The reported issue related to 4x NVSwitch used by 8x H100 GPU. The problem was that only 3 of 4 NVSwitches was recognized. Due to this problem Fabric Manager Service was unable to run.
Unable to start Fabric Manager Service.
root@rdlab:/home/exx# systemctl enable nvidia-fabricmanager.service root@rdlab:/home/exx# systemctl start nvidia-fabricmanager.service Job for nvidia-fabricmanager.service failed because the control process exited with error code. See "systemctl status nvidia-fabricmanager.service" and "journalctl -xeu nvidia-fabricmanager.service" for details.
Checked status.
root@rdlab:/home/exx# systemctl status nvidia-fabricmanager.service × nvidia-fabricmanager.service - NVIDIA fabric manager service Loaded: loaded (/lib/systemd/system/nvidia-fabricmanager.service; enabled; vendor preset: enabled) Active: failed (Result: exit-code) since Fri 2023-09-29 15:18:28 PDT; 1min 41s ago Process: 16773 ExecStart=/usr/bin/nv-fabricmanager -c /usr/share/nvidia/nvswitch/fabricmanager.cfg (code=exited, status=1/FAILURE) CPU: 16ms Sep 29 15:18:27 rdlab systemd[1]: Starting NVIDIA fabric manager service... Sep 29 15:18:28 rdlab nv-fabricmanager[16775]: Connected to 1 node.

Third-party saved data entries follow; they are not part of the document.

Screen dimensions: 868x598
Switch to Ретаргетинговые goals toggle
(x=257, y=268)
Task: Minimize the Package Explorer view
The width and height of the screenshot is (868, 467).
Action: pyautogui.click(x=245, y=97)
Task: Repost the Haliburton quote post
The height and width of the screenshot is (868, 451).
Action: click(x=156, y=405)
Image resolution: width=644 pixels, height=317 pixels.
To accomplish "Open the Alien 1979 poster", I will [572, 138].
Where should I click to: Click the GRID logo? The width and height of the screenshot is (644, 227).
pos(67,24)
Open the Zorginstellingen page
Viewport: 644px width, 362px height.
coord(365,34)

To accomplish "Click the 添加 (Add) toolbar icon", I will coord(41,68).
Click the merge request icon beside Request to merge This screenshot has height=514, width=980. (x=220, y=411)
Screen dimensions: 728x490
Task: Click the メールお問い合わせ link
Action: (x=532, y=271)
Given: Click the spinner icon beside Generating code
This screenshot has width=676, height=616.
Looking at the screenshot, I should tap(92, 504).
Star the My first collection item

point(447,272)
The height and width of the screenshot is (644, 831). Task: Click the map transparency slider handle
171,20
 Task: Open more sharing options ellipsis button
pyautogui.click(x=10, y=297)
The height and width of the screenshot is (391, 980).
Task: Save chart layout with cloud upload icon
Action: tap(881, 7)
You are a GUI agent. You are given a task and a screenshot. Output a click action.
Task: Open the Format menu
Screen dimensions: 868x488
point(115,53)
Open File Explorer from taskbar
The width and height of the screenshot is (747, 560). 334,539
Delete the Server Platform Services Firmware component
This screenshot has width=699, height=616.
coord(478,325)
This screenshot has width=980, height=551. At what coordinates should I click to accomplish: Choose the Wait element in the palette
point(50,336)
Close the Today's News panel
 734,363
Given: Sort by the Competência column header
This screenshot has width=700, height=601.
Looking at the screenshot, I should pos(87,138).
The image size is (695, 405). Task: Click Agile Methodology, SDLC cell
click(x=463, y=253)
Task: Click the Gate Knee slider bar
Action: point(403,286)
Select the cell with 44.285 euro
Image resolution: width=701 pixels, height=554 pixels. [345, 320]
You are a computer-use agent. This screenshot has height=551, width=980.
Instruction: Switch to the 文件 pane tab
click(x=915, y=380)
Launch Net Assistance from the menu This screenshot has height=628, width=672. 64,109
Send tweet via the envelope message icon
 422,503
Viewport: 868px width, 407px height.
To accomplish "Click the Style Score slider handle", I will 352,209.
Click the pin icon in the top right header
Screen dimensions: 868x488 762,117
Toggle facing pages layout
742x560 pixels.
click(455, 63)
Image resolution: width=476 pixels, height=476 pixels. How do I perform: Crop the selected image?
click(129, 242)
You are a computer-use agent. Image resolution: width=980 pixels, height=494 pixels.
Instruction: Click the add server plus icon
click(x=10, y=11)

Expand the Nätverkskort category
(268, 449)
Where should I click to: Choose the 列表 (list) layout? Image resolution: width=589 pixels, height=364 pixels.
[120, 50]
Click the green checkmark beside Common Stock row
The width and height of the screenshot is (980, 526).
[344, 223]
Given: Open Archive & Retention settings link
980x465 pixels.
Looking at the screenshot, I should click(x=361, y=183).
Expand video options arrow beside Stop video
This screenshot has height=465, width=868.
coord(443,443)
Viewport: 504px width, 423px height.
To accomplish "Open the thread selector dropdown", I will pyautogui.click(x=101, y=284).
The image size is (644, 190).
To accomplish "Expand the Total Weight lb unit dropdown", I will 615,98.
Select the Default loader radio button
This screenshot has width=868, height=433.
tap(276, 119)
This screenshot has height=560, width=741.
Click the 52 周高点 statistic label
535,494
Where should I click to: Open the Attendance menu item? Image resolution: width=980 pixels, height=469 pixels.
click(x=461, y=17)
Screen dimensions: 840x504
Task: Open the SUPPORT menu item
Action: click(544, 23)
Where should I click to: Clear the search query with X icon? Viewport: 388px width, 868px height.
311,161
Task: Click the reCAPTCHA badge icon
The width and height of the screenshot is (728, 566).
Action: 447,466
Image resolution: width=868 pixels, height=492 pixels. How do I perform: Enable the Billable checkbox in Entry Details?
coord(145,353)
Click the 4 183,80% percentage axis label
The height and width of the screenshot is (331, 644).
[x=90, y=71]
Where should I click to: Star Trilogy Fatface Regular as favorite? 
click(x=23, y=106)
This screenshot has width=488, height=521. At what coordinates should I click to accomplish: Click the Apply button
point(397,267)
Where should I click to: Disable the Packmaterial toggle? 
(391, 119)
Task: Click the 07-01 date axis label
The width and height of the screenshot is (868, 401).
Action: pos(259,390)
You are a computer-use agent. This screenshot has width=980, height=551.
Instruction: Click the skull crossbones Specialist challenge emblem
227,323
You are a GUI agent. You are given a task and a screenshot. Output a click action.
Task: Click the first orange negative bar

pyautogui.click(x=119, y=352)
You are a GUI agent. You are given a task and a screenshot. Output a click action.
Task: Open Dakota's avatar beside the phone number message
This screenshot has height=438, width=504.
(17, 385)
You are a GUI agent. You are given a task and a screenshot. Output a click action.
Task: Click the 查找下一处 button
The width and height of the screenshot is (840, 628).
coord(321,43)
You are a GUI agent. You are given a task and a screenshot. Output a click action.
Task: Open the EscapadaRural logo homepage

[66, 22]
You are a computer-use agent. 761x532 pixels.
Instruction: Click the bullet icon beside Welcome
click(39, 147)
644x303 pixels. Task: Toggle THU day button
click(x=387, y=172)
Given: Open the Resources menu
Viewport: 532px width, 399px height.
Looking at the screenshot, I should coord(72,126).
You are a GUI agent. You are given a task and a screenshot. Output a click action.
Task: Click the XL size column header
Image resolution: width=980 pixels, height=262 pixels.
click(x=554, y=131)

Sep 29 15:18:28 rdlab nv-fabricmanager[16775]: detected number of NVSwitches don't match with any supported system topology, aborting fabric ma> Sep 29 15:18:28 rdlab nv-fabricmanager[16775]: detected number of NVSwitches don't match with any supported system topology, aborting fabric ma> Sep 29 15:18:28 rdlab systemd[1]: nvidia-fabricmanager.service: Control process exited, code=exited, status=1/FAILURE Sep 29 15:18:28 rdlab systemd[1]: nvidia-fabricmanager.service: Failed with result 'exit-code'. Sep 29 15:18:28 rdlab systemd[1]: Failed to start NVIDIA fabric manager service.
It looks like there was one success, but rest are failures.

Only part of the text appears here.